Die Verpflichtung zur Wahl einer dieser Vorgaben gilt für alle Vergabe- und Konzessionsvergabeverfahren im Anwendungsbereich der Vergaberichtlinie, der Sektorenvergaberichtlinie und der Konzessionsrichtlinie (RL 2014/24/EU, RL 2014/25/EU und RL 2014/23/EU), die seit dem 29.06.2024 eingeleitet wurden. Damit erfasst der Anwendungsbereich vereinfacht alle Vergabeverfahren gemäß Bundesvergabegesetz 2018 und Bundesvergabegesetz Konzessionen 2018 im Oberschwellenbereich.
Von dieser Verpflichtung ausgenommen sind öffentliche Auftraggeber bei der Vergabe von Bauaufträgen/-konzessionen
dann, wenn
- die benötigte Netto-Null-Technologie nur von einem spezifischen Wirtschaftsteilnehmer geliefert werden kann und es keine vernünftige Alternative oder Ersatzlösung gibt;
- bei einem ähnlichen Verfahren in den unmittelbar vorangehenden zwei Jahren keine geeigneten Angebote oder Teilnahmeanträge eingereicht wurden;
- die Anwendung dieser Verpflichtung unverhältnismäßig hohe Kosten verursachen würde oder zu technischer Inkompatibilität bei Betrieb und Wartung führen würde;
Resilienzkriterium
Zusätzlich legt Art 25 NZIA fest, dass öffentliche Auftraggeber im Anwendungsbereich des NZIA ein sogenanntes Resilienzkriterium zu beachten haben werden, durch welches sie dazu beitragen sollen, der Abhängigkeit von Drittstaaten bei der Versorgung mit Netto-Null-Technologien entgegenzuwirken. Auch hierfür ist ein näher präzisierender Durchführungsrechtsakt der Europäischen Kommission noch ausständig.
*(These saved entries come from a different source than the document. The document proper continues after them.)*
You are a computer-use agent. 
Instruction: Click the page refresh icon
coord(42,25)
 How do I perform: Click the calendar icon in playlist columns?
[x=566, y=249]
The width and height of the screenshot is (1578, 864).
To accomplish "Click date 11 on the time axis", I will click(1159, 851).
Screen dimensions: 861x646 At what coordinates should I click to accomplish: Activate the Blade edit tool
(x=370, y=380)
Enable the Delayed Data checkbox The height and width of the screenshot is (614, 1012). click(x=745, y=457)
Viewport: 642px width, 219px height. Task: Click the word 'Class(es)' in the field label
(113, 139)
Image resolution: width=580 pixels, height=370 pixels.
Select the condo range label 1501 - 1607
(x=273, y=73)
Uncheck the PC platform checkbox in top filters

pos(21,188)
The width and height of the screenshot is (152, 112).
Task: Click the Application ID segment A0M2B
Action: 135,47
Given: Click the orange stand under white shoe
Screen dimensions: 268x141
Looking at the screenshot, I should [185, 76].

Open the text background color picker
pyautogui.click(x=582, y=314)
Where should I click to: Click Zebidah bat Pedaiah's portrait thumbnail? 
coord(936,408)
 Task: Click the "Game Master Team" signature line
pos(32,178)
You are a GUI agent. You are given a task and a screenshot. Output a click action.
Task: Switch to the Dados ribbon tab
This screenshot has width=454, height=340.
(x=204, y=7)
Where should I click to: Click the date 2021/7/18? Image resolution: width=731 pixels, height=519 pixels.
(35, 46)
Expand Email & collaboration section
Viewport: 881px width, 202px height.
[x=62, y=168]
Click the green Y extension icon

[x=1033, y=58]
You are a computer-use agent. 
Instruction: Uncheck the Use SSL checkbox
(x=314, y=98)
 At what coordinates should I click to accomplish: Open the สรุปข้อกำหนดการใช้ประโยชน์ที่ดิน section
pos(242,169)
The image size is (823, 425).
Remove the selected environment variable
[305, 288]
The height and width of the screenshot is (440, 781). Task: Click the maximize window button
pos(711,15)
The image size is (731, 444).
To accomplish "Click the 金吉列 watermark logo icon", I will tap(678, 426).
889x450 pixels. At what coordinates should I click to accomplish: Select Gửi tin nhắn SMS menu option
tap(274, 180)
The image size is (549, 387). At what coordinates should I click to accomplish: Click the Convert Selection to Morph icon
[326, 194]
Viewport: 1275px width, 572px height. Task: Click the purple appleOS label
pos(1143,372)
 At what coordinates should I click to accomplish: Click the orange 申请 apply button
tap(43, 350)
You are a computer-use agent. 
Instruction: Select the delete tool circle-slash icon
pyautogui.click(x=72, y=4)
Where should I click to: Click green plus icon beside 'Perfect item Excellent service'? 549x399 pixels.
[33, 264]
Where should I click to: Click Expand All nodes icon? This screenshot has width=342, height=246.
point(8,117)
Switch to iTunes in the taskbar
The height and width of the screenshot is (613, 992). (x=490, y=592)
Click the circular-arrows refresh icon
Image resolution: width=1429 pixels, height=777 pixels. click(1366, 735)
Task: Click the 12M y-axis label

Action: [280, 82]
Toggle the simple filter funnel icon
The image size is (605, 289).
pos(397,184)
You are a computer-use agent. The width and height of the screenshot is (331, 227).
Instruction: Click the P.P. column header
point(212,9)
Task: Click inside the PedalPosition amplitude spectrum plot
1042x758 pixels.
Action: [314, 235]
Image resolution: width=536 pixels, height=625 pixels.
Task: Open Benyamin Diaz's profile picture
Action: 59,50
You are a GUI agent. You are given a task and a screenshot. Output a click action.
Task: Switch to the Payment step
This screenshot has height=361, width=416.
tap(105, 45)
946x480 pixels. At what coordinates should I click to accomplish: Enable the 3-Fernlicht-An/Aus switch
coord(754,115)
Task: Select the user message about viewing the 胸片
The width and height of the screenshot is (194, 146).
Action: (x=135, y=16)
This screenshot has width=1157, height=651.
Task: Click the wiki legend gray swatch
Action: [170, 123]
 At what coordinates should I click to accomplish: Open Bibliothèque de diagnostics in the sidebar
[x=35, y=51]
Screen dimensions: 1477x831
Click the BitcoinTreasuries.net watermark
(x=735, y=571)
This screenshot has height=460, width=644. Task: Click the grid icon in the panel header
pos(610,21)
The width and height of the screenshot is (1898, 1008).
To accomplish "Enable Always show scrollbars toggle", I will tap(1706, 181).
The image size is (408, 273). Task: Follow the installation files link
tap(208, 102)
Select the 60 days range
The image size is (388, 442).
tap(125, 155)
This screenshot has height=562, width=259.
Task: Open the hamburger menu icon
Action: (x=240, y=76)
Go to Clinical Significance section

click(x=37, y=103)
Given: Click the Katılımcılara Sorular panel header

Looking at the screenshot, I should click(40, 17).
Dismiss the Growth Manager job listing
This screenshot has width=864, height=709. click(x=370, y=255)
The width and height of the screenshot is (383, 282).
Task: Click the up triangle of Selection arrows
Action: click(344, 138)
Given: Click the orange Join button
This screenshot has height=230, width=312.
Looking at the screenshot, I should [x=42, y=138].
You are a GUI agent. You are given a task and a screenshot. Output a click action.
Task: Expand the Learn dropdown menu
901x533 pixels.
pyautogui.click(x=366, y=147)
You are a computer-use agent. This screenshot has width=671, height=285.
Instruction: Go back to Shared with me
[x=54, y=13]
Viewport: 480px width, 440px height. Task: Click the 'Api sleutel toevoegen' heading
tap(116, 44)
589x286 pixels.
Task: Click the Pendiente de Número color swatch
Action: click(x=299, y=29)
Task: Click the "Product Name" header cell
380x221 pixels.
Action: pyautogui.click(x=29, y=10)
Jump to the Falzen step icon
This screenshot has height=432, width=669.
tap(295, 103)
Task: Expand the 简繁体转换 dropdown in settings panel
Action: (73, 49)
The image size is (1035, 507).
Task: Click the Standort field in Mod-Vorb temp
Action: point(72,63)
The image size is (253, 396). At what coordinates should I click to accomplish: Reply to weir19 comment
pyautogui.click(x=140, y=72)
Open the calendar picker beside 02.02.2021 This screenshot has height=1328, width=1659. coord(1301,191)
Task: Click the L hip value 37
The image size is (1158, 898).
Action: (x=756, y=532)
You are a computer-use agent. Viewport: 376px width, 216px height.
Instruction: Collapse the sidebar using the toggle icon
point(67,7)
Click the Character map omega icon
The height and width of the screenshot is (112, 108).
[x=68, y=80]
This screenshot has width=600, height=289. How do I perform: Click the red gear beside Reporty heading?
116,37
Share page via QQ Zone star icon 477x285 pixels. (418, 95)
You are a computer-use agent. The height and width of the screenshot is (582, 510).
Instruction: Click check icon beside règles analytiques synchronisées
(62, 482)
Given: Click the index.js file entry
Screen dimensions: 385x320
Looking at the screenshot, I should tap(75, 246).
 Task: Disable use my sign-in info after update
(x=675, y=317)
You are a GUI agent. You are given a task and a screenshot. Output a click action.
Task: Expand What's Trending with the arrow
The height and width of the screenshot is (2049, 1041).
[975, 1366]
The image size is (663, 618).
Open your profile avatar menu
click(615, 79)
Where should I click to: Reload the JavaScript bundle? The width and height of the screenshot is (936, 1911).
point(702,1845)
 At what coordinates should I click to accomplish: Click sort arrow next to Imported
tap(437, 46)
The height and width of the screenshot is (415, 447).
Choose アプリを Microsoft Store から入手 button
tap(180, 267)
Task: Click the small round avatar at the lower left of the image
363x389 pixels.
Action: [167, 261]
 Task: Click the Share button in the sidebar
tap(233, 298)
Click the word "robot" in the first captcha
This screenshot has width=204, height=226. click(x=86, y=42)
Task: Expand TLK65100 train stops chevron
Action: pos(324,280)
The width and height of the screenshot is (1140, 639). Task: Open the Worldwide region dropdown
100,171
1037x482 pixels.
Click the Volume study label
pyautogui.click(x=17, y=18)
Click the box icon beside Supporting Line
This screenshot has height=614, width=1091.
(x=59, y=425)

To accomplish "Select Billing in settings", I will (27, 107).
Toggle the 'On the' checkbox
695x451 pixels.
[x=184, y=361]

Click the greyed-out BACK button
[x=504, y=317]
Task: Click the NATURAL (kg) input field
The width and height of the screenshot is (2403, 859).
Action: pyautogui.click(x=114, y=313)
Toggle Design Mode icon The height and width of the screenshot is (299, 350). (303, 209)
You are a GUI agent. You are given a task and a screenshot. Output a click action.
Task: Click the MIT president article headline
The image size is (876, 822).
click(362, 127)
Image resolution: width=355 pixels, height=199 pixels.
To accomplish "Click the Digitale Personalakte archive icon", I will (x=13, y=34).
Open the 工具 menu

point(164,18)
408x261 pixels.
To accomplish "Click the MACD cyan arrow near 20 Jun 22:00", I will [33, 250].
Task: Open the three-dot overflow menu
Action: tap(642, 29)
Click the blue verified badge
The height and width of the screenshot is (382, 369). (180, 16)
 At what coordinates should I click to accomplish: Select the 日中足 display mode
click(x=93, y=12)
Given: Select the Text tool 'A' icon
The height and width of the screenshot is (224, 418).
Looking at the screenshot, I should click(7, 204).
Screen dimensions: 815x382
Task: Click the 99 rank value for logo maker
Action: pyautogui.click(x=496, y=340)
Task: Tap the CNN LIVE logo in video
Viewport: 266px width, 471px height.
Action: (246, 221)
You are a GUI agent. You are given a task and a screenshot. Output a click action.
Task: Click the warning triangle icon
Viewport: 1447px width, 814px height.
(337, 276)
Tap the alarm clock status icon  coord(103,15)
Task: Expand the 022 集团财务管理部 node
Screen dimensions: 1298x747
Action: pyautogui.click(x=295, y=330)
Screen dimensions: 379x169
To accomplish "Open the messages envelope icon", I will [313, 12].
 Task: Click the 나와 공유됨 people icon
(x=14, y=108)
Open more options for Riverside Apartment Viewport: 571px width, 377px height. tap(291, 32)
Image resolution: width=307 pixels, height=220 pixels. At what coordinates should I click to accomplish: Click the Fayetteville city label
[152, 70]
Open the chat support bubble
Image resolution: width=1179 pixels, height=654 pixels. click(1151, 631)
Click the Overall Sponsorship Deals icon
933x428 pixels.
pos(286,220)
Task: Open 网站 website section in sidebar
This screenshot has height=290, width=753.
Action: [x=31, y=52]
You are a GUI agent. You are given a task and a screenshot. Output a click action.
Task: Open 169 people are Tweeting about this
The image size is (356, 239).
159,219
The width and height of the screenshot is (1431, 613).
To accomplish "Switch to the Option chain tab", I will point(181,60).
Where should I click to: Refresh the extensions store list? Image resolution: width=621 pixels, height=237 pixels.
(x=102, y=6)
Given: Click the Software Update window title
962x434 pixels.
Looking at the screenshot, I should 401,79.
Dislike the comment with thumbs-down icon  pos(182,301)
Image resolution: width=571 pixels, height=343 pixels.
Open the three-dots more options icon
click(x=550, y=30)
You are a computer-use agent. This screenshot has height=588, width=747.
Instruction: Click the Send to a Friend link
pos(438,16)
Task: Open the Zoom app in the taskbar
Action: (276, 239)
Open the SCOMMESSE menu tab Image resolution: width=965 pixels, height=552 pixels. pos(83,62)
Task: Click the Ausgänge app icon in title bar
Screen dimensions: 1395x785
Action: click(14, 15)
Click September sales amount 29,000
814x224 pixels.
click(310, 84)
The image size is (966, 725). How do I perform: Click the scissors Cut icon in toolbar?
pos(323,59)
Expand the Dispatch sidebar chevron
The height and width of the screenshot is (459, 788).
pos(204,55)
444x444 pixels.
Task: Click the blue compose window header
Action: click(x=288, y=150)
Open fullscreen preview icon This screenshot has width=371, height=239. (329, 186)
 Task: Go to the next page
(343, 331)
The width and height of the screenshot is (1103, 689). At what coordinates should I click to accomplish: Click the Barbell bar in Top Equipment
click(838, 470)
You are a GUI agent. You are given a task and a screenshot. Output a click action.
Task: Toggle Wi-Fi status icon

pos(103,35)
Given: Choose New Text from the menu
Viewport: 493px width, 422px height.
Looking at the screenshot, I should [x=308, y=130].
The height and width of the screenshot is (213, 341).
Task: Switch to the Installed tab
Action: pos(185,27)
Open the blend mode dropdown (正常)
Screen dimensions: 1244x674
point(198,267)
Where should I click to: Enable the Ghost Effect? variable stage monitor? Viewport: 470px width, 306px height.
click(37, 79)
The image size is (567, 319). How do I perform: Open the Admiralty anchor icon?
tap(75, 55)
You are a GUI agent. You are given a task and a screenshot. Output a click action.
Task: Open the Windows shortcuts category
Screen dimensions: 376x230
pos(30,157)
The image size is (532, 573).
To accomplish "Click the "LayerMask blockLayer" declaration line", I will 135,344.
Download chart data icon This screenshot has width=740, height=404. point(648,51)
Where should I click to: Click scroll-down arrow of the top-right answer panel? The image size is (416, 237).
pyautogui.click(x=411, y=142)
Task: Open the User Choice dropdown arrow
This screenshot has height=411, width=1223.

Zusammenfassend bleibt festzuhalten, dass die Einführung des Net-Zero Industry Act bedeutende Änderungen für das öffentliche Beschaffungswesen in Österreich hinsichtlich aller Vergaben, die sogenannte Net Zero-Technologien beinhalten, mit sich bringt. Öffentliche Auftraggeber müssen sich auf die neuen vergaberechtlichen Verpflichtungen vorbereiten, um
ihre Vergabeverfahren NZIA-konform ausgestalten zu können.